In Italia, invece, il quadro è differente: dei 48.405.281 kg di sostanze attive vendute nel 2019, la metà è rappresentata da fungicidi e battericidi (50,2%), mentre gli erbicidi sono il 17,6% e gli insetticidi e acaricidi il 3,5%, per un totale di 111.014.889 kg di prodotti fitosanitari venduti. Al decremento di vendite di sostanze attive, si associa un aumento di superfici agricole adibite al biologico nell’intera Unione europea, passando da 13 milioni di ettari nel 2018 a quasi 13,8 milioni di ettari nel 2019. In Italia, si osserva invece un incremento di SAU di circa il 35% rispetto al 2018, con un totale di 1.993.236 ettari, raggiungendo quota 2.095.380 ettari nel 2020.
Buone Notizie
Il dossier Legambiente ricorda anche alcune buone notizie legate all’avanzamento di ricerca, alla sperimentazione e all’utilizzo di tecnologie innovative per innalzare l’asticella dell’integrato, riducendo gli input negativi, dall’altra, i dati sul biologico, considerato dai consumatori anche nel 2020 uno strumento di salvaguardia della salute collettiva. Il biologico italiano, peraltro, sta acquisendo sempre maggiore credibilità sui mercati nazionali ed internazionali. L’incremento dal 2012 al 2021 della percentuale di famiglie che scelgono il bio è fortemente positivo. Sono 23 milioni i nuclei familiari che hanno acquistato bio almeno una volta nell’ultimo anno. Ad avvicinarsi ai prodotti biologici non sono solo le persone che adottano uno stile di vita salutista (76% della categoria) ma anche famiglie con figli di età inferiore ai 12 anni (62% della categoria) e persone con alti livelli di istruzione come laurea, dottorato o master (59% della categoria). Un dato di estrema rilevanza rispetto a come sta cambiando la percezione del biologico viene proprio dai giovani, i cosiddetti millennials, che ricercano, in un rapporto maggiore del 50%, prodotti provenienti da questa filiera.
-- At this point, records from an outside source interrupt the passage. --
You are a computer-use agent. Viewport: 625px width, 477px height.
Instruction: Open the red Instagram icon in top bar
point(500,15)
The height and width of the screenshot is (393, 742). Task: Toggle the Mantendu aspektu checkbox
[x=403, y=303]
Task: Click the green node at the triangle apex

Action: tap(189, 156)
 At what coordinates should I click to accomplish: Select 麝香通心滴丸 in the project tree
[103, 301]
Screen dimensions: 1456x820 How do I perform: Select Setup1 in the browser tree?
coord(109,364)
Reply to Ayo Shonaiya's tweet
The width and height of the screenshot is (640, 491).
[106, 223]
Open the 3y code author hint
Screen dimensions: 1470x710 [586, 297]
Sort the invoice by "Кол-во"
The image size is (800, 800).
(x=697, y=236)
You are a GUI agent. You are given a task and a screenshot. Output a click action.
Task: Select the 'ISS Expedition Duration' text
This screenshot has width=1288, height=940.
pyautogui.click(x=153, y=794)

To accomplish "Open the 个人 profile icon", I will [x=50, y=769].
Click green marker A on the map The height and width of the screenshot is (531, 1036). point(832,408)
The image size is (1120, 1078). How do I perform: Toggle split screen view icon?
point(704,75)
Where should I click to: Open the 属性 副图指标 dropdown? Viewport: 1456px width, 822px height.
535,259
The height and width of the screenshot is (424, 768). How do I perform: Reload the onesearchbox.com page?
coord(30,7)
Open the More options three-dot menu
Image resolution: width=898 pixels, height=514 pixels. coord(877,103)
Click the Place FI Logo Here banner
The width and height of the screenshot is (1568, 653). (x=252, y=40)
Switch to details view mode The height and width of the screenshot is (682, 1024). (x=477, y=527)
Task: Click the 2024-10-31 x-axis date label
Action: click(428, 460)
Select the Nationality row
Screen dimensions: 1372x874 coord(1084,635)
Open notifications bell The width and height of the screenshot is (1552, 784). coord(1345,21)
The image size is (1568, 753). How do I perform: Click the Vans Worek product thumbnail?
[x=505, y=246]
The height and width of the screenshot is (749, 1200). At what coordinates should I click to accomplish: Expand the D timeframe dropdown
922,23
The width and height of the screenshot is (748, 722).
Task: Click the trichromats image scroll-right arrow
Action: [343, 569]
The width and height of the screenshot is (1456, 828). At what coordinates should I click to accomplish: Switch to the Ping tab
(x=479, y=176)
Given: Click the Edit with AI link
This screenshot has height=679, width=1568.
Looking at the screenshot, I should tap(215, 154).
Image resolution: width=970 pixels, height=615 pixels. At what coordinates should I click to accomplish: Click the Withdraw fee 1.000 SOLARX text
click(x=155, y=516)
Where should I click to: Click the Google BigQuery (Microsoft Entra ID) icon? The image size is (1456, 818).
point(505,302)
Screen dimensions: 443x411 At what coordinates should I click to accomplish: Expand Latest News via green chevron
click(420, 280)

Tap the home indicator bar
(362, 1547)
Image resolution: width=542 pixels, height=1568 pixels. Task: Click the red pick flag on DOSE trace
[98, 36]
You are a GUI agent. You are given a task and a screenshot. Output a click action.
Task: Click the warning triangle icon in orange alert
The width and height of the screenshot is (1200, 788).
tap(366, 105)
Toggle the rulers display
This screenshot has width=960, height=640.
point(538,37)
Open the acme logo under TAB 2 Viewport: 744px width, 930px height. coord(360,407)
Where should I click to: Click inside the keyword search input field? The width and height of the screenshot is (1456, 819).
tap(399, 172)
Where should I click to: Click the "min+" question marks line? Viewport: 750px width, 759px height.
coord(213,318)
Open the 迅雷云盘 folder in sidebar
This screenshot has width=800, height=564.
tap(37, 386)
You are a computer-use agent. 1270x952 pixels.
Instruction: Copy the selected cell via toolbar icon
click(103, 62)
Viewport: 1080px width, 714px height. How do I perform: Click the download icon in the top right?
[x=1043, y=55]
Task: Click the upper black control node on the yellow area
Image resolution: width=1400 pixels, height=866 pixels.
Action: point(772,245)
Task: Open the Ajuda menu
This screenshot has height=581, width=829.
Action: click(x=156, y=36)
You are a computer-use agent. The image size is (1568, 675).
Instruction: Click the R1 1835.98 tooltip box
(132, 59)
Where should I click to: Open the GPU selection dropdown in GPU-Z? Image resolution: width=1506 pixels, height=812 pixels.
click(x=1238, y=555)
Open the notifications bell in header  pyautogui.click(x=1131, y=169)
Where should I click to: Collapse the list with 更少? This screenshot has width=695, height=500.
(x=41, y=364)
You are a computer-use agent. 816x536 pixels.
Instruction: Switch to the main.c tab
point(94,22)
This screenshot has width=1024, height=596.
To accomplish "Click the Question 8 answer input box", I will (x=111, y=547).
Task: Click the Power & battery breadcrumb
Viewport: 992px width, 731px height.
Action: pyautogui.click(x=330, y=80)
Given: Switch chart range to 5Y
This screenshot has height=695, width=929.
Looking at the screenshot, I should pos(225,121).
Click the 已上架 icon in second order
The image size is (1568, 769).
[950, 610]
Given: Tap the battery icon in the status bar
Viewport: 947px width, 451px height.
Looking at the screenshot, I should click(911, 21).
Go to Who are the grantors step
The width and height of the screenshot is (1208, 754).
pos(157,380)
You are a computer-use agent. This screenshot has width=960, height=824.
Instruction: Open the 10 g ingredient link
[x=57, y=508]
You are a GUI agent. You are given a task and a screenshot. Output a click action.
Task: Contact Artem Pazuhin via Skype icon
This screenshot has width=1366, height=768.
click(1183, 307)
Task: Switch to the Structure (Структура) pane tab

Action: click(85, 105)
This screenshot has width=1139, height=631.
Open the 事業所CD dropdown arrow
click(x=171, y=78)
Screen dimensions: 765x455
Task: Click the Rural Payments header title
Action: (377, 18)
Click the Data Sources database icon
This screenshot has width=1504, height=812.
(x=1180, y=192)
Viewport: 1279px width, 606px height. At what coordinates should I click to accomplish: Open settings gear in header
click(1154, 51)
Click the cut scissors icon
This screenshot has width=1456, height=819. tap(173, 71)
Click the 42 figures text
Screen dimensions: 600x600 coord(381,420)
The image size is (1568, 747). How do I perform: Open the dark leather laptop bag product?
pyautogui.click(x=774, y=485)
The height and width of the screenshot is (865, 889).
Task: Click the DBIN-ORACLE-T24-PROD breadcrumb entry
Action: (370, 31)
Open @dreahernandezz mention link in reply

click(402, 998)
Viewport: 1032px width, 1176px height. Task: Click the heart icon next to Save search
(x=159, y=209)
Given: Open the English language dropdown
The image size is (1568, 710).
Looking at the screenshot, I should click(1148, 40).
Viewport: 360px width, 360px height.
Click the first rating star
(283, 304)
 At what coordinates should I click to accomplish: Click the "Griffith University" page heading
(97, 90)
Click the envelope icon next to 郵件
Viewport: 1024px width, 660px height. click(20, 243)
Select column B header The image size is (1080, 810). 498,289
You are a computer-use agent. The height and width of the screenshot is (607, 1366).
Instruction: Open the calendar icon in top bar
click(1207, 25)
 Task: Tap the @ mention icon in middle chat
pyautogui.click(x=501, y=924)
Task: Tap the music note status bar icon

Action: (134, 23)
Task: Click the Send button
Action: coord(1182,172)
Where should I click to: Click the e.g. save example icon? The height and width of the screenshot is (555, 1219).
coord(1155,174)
Le richieste di Legambiente
Durante la presentazione del rapporto l’associazione ambientalista ha rilanciato anche le sue proposte a partire da tre capisaldi: l’approvazione quanto prima della legge sul biologico, approvata dal Senato con un solo voto contrario e ancora ferma alla Camera, l’adozione del Pan, il Piano di azione nazionale per l’uso sostenibile dei prodotti fitosanitari e l’approvazione di un Psn, Piano strategico nazionale per la pianificazione della Pac, che punti con determinazione alla forte riduzione della chimica di sintesi in agricoltura – e sottolineando come la transizione ecologica e la lotta alla crisi climatica passino anche attraverso un sistema agroalimentare sostenibile e di qualità che punti sull’agroecologia, capace di guardare con determinazione e coraggio alla salubrità dei prodotti agricoli.